As of today, though, PCARE isn’t even the top cookie on the platter: that would be a new proposal that The Weekly Standard is backing, from its affiliated Project2017, that follows a path similar to PCARE but with less redistribution of federal health care subsidies.
Unlike PCARE’s means-tested tax credit for purchasing health insurance in the individual marketplace, the Project2017 plan would offer a flat, universal credit pegged at a lower amount. Even more clearly than PCARE, this new proposal envisions a health care system where everybody (ultimately including Medicare beneficiaries) would have a Health Savings Account to cover routine care and a bare-bones catastrophic coverage plan that would provide a cap (albeit a very, very high one) on out-of-pocket expenses. As with previous GOP plans, this one deals with pre-existing condition exclusions via a combination of limited protections for people with continuous coverage and by throwing some money at state-run “high-risk pool” ghettos—while, simultaneously, inviting new innovations in discrimination by interstate insurance sales, which for all the talk of “competition” would probably just lead insurers to co-locate in the friendliest possible states. And like previous GOP proposals, Project2017’s aggressively opposes preventive-care-oriented minimum benefit mandates on grounds that the market knows best.
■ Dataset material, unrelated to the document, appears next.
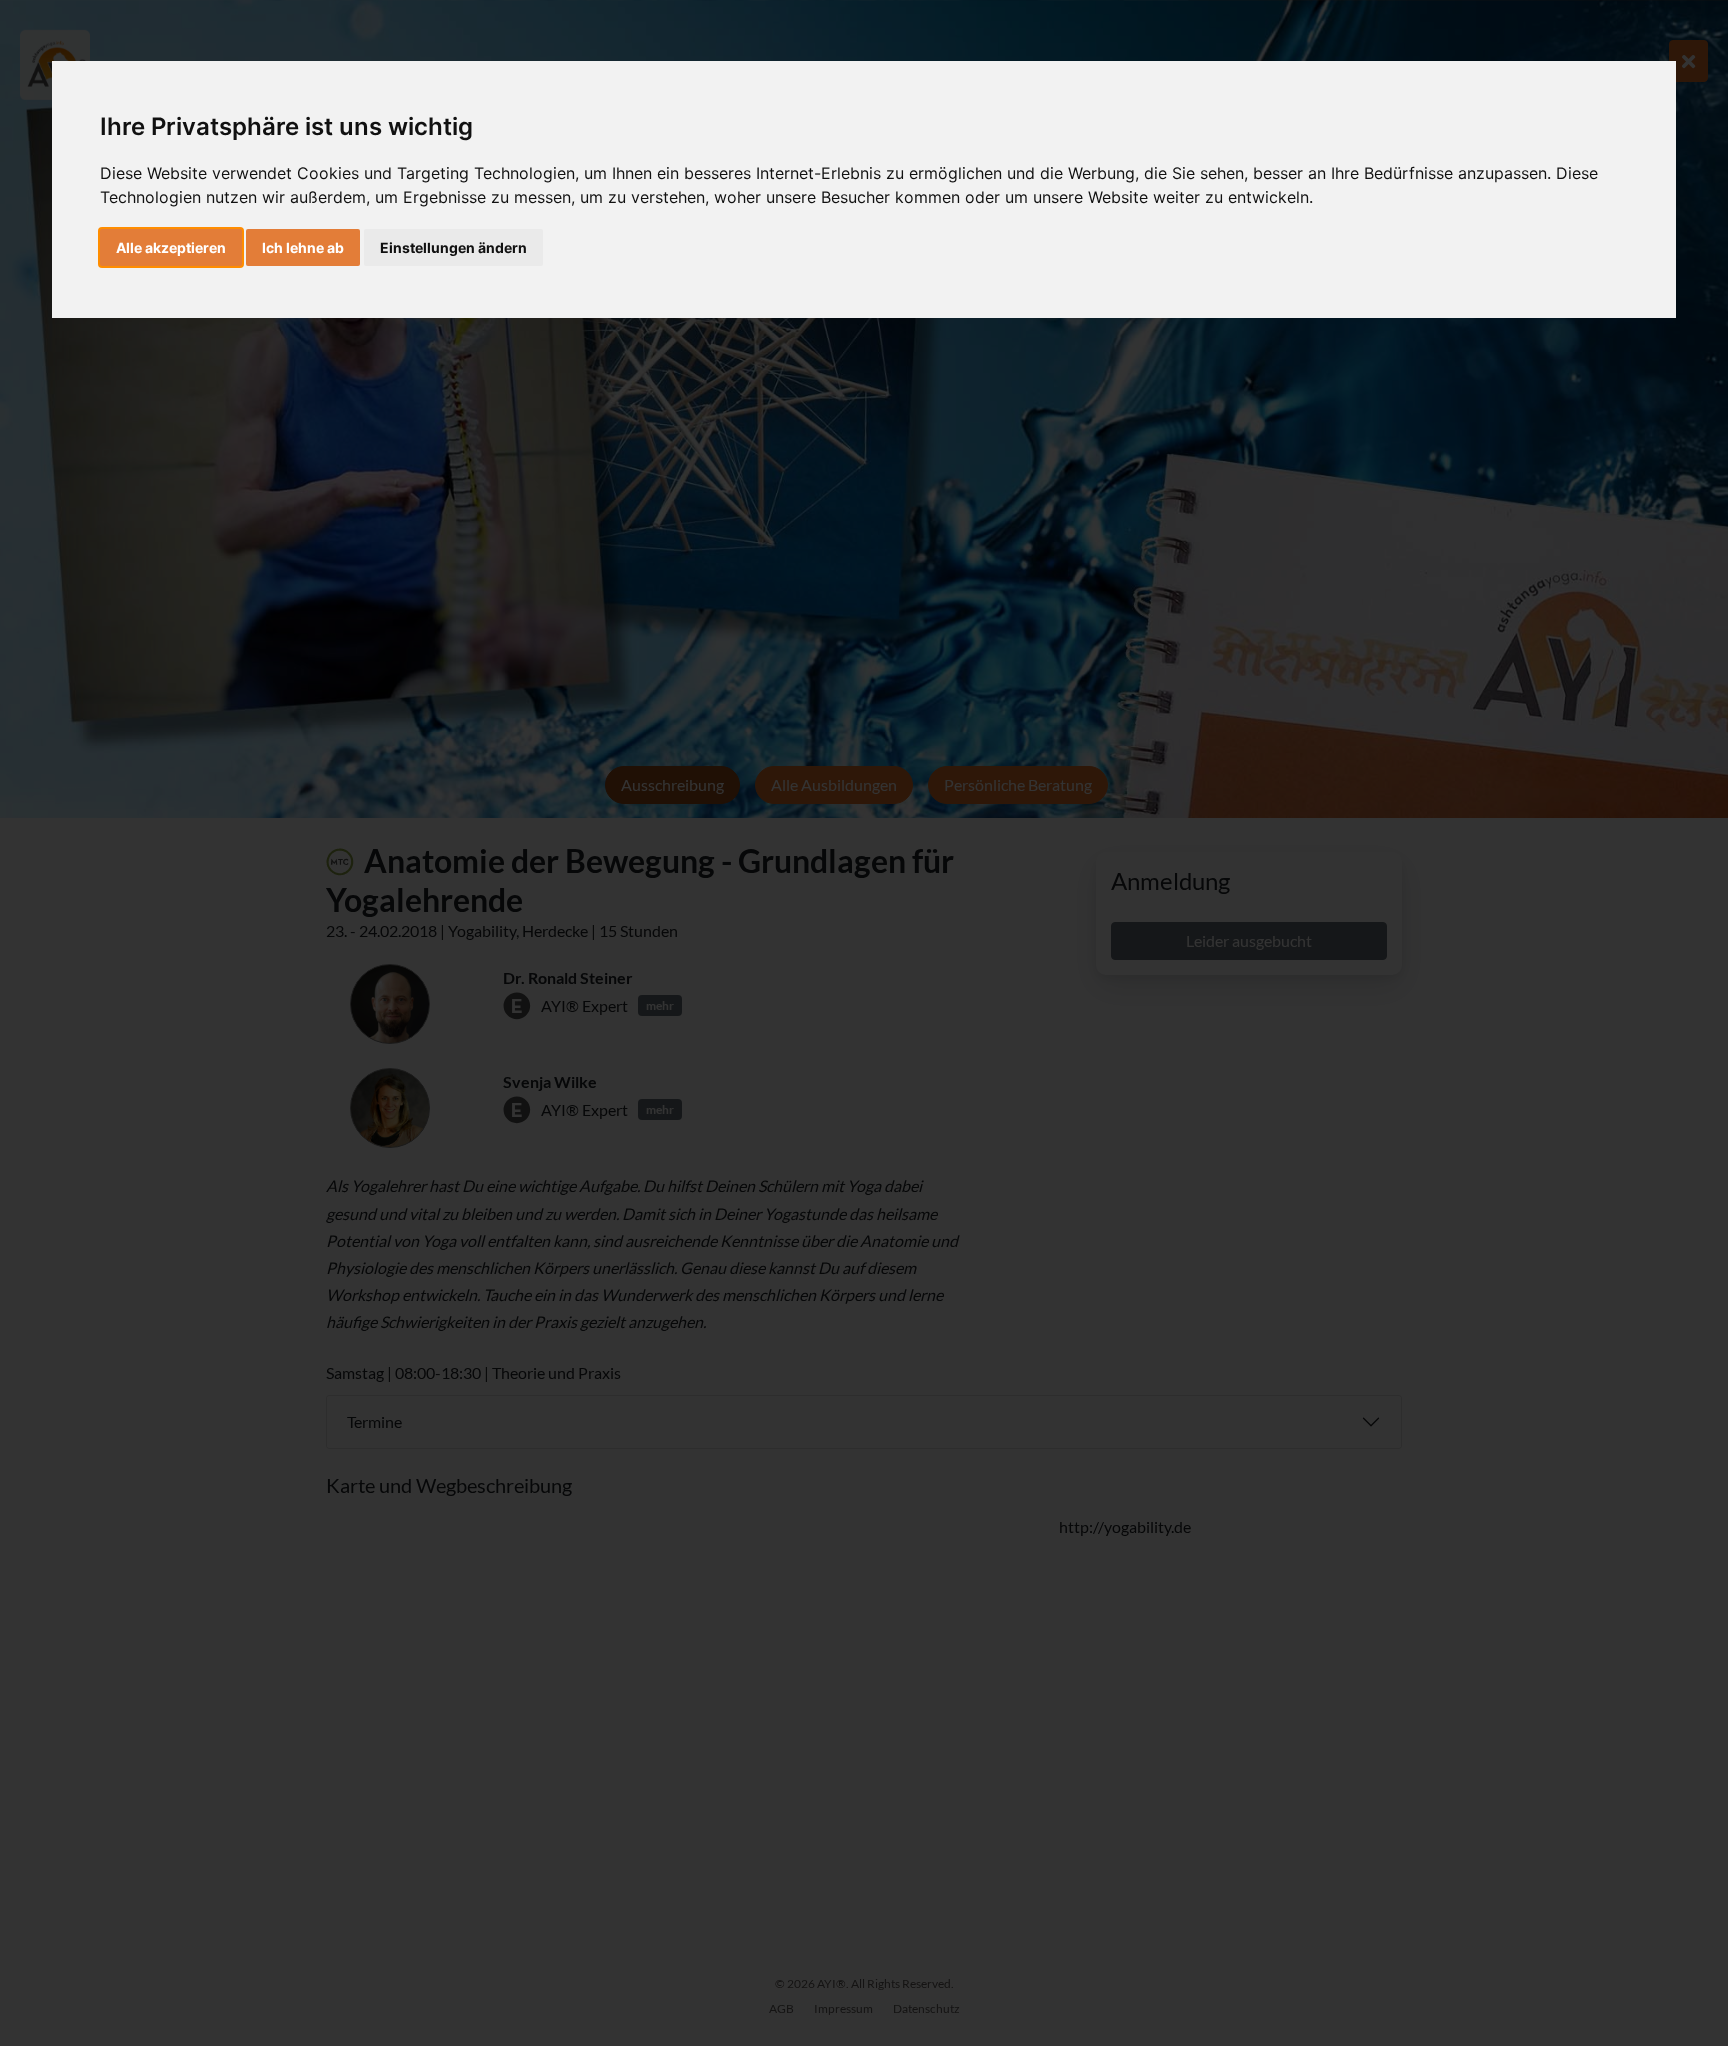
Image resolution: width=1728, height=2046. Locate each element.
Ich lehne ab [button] (303, 247)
Above all, the new proposal makes plain the conservative assumption that the main reason for health care cost inflation is over-utilization of medical services, not price-gouging and cherry-picking by providers and insurers. Thus the path to less costly care is less care, achieved by making the patients who are always touted as the center of the conservative health policy universe bear much more of the cost of non-catastrophic expenses than under Obamacare or the status quo ante.
It’s unclear at this point whether the Project2017 represents a muddling of conservative positions on Obamacare “replacement,” or a politically driven refinement of PCARE (refined in that it looks more attractive—at least when segregated from similar conservative “visions” for Medicare—to upper-middle-class folk and also “young invincibles” who could transfer their universal tax credit into HSA cash). It’s interesting that National Review’s Yuval Levin, who has both praised PCARE and criticized it as politically risky, is on the four-member Project2017’s board of directors (chaired by Bill Kristol).
If I had to guess right now, I’d figure both PCARE and the Project2017 plan will serve as evidence of conservative willingness to deal with the manifest problems of the pre-Obamacare health care system, without commanding any particular allegiance from Republican pols. Having demonstrated their “seriousness,” they can happily return to Obamacare demagoguery and wave vaguely at this or that “plan” as illustrating the glorious future of health reform once the GOP seizes total power in Washington. It would be more convincing had Republicans offered such plans as alternatives to the Affordable Care Act while they were fighting it back in 2009 and 2010, but better late than never, I guess.